## CHALLENGE
Render the records as a Markdown table with the columns "Row" and "Entry", leaving out blank lines. Begin at the start of the records and end at the line that contains "Action: (88, 569)", including both ends.

## GIVEN INFORMATION
○ ○ ○ ○ ○

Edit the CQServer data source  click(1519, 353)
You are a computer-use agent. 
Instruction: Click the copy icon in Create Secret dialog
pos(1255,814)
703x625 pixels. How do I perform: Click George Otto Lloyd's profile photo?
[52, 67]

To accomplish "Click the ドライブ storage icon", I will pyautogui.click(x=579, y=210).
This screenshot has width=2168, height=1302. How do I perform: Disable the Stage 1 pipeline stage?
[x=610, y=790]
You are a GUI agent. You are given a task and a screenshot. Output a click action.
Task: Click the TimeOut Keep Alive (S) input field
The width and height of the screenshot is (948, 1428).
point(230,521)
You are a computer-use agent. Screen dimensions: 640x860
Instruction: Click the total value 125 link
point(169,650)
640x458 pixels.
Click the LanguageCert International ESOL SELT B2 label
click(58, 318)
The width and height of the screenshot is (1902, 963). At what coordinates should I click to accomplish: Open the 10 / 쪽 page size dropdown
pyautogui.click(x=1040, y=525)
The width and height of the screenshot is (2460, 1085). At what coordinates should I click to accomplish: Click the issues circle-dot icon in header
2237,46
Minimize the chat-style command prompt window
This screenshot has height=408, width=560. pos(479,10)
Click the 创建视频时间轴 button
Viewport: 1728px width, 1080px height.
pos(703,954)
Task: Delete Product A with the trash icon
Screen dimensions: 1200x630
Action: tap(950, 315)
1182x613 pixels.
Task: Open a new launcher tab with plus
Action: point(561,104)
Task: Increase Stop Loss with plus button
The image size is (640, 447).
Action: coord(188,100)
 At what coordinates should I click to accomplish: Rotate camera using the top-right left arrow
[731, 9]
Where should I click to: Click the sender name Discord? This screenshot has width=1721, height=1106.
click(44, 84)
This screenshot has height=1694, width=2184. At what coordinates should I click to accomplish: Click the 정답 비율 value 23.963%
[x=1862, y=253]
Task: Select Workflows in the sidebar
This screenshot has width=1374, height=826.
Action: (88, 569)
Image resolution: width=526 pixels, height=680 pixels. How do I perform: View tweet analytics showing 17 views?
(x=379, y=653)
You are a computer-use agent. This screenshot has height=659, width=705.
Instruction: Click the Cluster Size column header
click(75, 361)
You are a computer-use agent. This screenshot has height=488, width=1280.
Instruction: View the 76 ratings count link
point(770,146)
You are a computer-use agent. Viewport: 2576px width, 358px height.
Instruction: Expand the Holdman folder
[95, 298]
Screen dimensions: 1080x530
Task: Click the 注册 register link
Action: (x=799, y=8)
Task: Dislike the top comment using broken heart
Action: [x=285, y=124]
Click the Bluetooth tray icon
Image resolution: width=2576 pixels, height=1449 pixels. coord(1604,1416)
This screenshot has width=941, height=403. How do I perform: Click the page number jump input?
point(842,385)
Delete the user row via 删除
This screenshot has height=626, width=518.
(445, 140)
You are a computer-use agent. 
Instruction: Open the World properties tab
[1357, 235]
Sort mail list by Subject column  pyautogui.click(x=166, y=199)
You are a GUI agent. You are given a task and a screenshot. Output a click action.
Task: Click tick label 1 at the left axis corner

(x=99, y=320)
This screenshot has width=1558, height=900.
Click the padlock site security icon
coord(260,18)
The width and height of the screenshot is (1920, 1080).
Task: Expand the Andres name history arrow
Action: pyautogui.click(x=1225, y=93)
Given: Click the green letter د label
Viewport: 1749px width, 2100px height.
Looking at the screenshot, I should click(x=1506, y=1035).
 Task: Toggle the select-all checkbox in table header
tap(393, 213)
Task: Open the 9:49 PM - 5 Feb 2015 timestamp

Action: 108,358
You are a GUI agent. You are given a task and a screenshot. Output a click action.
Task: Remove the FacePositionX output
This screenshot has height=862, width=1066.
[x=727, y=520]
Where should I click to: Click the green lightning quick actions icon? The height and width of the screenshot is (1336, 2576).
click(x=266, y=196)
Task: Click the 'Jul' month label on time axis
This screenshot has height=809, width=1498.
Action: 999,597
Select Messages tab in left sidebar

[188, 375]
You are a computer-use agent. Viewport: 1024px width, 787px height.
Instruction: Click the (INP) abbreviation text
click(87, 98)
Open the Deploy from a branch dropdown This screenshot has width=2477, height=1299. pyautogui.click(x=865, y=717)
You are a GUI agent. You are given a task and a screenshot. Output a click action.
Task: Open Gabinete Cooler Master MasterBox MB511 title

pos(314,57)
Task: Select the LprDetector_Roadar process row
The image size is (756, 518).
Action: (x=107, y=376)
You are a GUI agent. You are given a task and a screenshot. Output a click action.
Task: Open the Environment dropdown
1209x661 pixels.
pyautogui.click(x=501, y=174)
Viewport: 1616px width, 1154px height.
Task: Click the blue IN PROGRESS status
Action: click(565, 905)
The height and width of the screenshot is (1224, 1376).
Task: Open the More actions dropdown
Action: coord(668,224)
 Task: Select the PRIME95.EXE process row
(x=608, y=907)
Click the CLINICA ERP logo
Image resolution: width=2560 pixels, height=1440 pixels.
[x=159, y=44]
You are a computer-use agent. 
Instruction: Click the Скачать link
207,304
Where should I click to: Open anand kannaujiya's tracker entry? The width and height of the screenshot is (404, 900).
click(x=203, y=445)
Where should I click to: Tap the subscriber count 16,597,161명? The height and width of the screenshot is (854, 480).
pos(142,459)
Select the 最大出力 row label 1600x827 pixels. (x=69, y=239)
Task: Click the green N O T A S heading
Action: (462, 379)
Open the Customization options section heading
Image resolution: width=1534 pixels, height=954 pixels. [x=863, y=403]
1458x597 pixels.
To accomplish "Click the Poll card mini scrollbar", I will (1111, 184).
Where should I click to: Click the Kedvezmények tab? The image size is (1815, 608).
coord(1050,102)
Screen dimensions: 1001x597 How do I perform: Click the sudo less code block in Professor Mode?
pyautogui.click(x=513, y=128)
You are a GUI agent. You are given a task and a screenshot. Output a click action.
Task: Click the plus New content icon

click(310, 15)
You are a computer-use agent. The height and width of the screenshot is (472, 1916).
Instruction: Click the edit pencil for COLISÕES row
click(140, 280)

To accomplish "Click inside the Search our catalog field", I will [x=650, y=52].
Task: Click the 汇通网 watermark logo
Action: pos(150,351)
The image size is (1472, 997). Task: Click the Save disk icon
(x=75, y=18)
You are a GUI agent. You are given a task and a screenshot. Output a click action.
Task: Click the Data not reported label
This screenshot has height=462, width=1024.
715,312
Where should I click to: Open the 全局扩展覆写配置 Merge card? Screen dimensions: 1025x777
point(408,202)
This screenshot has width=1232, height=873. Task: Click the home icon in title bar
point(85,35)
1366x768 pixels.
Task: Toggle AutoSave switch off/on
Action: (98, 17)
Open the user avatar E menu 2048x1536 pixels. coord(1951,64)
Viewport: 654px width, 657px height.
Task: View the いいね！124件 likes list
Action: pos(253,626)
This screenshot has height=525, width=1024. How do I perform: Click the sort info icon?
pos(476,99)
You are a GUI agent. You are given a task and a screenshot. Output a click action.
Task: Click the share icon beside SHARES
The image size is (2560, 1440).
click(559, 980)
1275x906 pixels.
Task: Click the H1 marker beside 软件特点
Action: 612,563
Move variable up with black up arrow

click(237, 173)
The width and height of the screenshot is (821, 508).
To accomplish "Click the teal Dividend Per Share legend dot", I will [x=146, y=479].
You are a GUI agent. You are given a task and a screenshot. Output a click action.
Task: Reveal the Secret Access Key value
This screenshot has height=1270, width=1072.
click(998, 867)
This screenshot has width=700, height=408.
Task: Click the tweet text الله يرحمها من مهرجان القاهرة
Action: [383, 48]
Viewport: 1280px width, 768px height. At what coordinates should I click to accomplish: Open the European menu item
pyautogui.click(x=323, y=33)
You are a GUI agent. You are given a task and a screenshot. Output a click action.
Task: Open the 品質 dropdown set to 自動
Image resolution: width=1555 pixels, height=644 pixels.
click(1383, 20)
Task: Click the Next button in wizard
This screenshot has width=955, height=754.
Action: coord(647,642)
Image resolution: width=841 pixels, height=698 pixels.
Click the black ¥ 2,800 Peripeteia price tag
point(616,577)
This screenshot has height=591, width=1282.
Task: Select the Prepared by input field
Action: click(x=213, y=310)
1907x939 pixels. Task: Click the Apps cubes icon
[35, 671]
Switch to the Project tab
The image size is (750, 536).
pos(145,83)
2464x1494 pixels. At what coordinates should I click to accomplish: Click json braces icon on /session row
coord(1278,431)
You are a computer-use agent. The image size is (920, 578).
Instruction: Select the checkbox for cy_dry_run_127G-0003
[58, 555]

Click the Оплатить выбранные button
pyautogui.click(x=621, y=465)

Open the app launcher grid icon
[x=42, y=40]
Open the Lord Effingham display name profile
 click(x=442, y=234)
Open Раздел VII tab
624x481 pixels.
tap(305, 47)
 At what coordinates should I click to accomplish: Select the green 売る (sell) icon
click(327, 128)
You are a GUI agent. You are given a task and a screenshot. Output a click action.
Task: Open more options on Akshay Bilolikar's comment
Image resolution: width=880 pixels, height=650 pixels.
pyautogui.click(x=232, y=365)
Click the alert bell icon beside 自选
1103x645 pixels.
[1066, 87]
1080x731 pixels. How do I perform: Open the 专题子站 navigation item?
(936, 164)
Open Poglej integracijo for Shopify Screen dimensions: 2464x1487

○ ○ ○ ○ ○

## THE ANSWER
| Row | Entry |
|---|---|
| 1 | Edit the CQServer data source  click(1519, 353) |
| 2 | You are a computer-use agent.  |
| 3 | Instruction: Click the copy icon in Create Secret dialog |
| 4 | pos(1255,814) |
| 5 | 703x625 pixels. How do I perform: Click George Otto Lloyd's profile photo? |
| 6 | [52, 67] |
| 7 | To accomplish "Click the ドライブ storage icon", I will pyautogui.click(x=579, y=210). |
| 8 | This screenshot has width=2168, height=1302. How do I perform: Disable the Stage 1 pipeline stage? |
| 9 | [x=610, y=790] |
| 10 | You are a GUI agent. You are given a task and a screenshot. Output a click action. |
| 11 | Task: Click the TimeOut Keep Alive (S) input field |
| 12 | The width and height of the screenshot is (948, 1428). |
| 13 | point(230,521) |
| 14 | You are a computer-use agent. Screen dimensions: 640x860 |
| 15 | Instruction: Click the total value 125 link |
| 16 | point(169,650) |
| 17 | 640x458 pixels. |
| 18 | Click the LanguageCert International ESOL SELT B2 label |
| 19 | click(58, 318) |
| 20 | The width and height of the screenshot is (1902, 963). At what coordinates should I click to accomplish: Open the 10 / 쪽 page size dropdown |
| 21 | pyautogui.click(x=1040, y=525) |
| 22 | The width and height of the screenshot is (2460, 1085). At what coordinates should I click to accomplish: Click the issues circle-dot icon in header |
| 23 | 2237,46 |
| 24 | Minimize the chat-style command prompt window |
| 25 | This screenshot has height=408, width=560. pos(479,10) |
| 26 | Click the 创建视频时间轴 button |
| 27 | Viewport: 1728px width, 1080px height. |
| 28 | pos(703,954) |
| 29 | Task: Delete Product A with the trash icon |
| 30 | Screen dimensions: 1200x630 |
| 31 | Action: tap(950, 315) |
| 32 | 1182x613 pixels. |
| 33 | Task: Open a new launcher tab with plus |
| 34 | Action: point(561,104) |
| 35 | Task: Increase Stop Loss with plus button |
| 36 | The image size is (640, 447). |
| 37 | Action: coord(188,100) |
| 38 |  At what coordinates should I click to accomplish: Rotate camera using the top-right left arrow |
| 39 | [731, 9] |
| 40 | Where should I click to: Click the sender name Discord? This screenshot has width=1721, height=1106. |
| 41 | click(44, 84) |
| 42 | This screenshot has height=1694, width=2184. At what coordinates should I click to accomplish: Click the 정답 비율 value 23.963% |
| 43 | [x=1862, y=253] |
| 44 | Task: Select Workflows in the sidebar |
| 45 | This screenshot has width=1374, height=826. |
| 46 | Action: (88, 569) |